影が黒というより深緑に見える非常灯だけが点いている薄暗い船の中は、まるで音が切り取られたようだった。
誰もいない空間で、むしろ自分すらいない空間にいるような感じがする。
膝をぎゅっと抱え込んだビビは周囲など見ていない。自分の奥深くに沈み込んで這い上がってこられない。
サンジがやはり発作的に飛び出そうとドアを開けて、また閉じる。なにもできない事ばかりが刻み込まれる。
そんな彼らの動きを他の二人も見ていない。
ルフィはきっと自分の前方を睨んでる。視線の先には何もない。ただ静かに怒ってる。
そんなルフィの横にいながらウソップは逆にどこも見ていない。うつろな視線だ。
4人とも声もなく、何も見ないで床に座ってる。

その間にも船はぎいぎいと操舵輪を回しながら漂うまま進んでる。
時々揺れても気力を失った彼らにはもう何もできない。





誰も口を利く気力のない中で、ルフィがただ一人暗闇の中、操舵室のロジャーの額を見上げた。
ふと、である。
だが何かに呼ばれたような気がしたのだ。

ロジャーの額には文字しか書いてない。直筆だというそれは太めのペンで書かれたゆったりした文字だ。
読みやすいところと読めないところが重なっている。表題にもされている『諦めるな』という文字の他に『海は生命の源、皆が帰るのだ』とも書いてある。

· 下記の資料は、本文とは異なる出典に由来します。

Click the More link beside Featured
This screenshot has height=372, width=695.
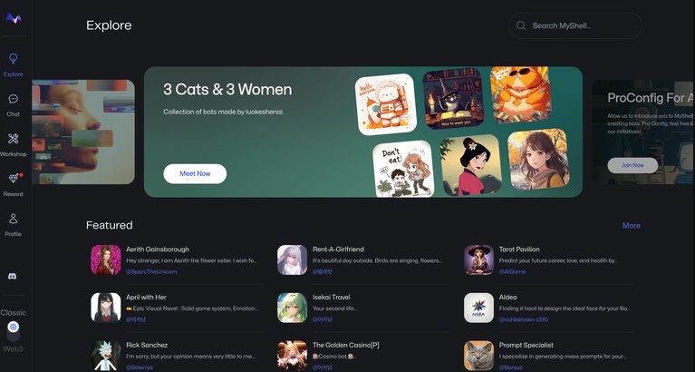pyautogui.click(x=632, y=226)
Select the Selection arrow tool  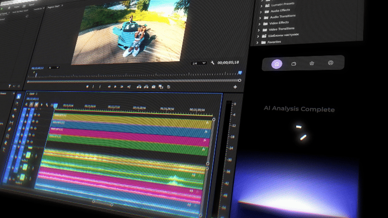[19, 96]
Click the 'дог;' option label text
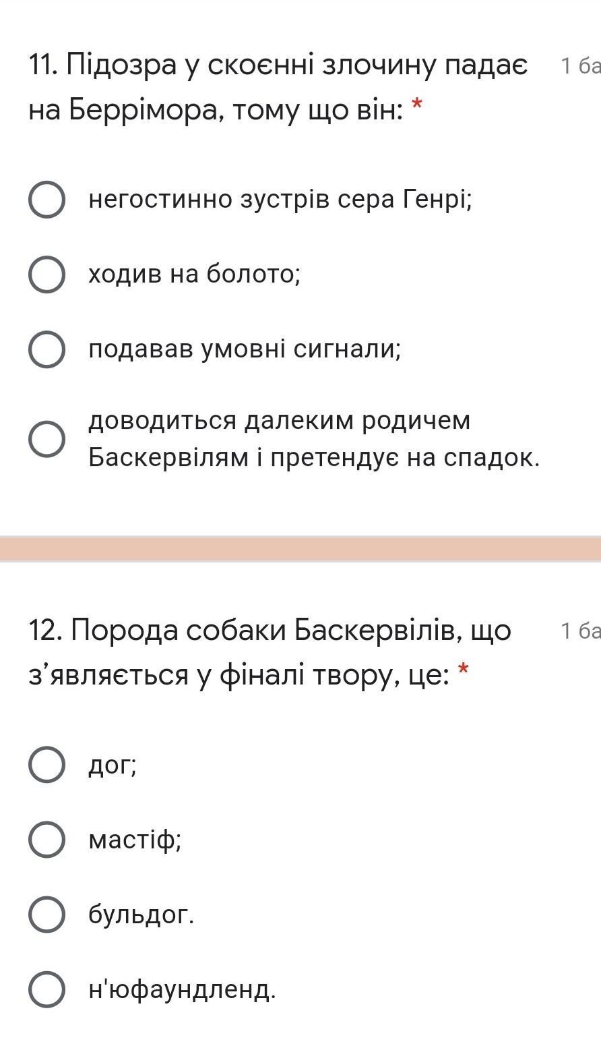This screenshot has width=601, height=1046. click(x=113, y=765)
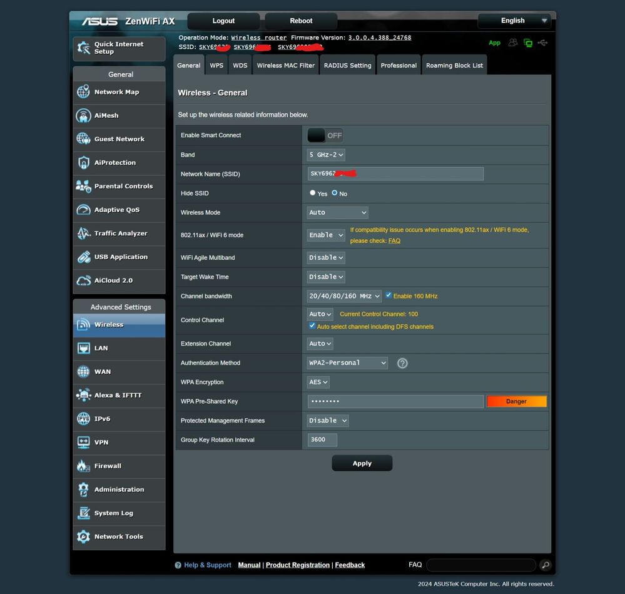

ルフィはそんな文言を読んではいない。ルフィが見ているのは字ではなかった。
だがじっと吸い込まれたようにルフィは額を見続ける。何かに捕まっているかのように。何かを見ているかのように見える。


ルフィが両腕を頭上にあげた。
そしてぷるぷると手と頭を振った。
「ぅおっし!」
生気ある力のこもった声が船内に響いた。その振動に揺すぶられるように三人は我に返った。ルフィの声のした方、額の前に向かう。
「ルフィ?」
「おう!心配すんな。あいつら、きっと何とかなってる」
両手はあげたまま、いつもの顔で笑いながら振り向いた。
声もいつものように軽い。今、この場を支配している空気に不似合いなほど軽い。

サンジはその笑顔をみてこみ上げる怒りをこらえるのに必死だった。が、無理だ。
「勝手にくだらねぇ気休め言うな!」
「なんでだよ、ゾロが一緒ならナミも大丈夫だろ?」
「何でおめぇはなにもわかんねぇくせにそんなこと言ってんだ?この嵐だぞ!そうじゃなくてもバラバラに落ちた可能性の方が高いだろうが!」
襟を締め上げながら詰め寄るサンジにもかかわらずルフィの顔は今も笑顔だ。
けど、さっきとも違うがいつもとも何となく違う。本当に揺らぎのない笑顔だ。

「俺の勘!でも大丈夫だ。」
「何が勘だよ!あのマリモがナミさん追っかけるか?」

「だってあのゾロだぜ?」

ルフィは何か知ってるみたいにニコニコしてる。
確かに、そこは嫌と言うほど判ってる。あのマリモ頭は事の後も先も一切考えないで動く男だ。ルフィと同じレベルにものを考えない男だ。

「ルフィさん・・・」
「だってよ俺たち、まだガキじゃん。だから誰かが助けてくれるようにできてるんだと。ナミがしんどいときにゾロが行ったんならそれできっと何かなってるはずだ」

脱力感という物をサンジは初めて経験した。
ルフィの上着を締め上げながらも今のこいつに何を言っても無駄だと判ってしまう脱力感。
馬鹿と言い続けてもこっちの予想と全然違うところでするりと動いてしまう男への脱力感。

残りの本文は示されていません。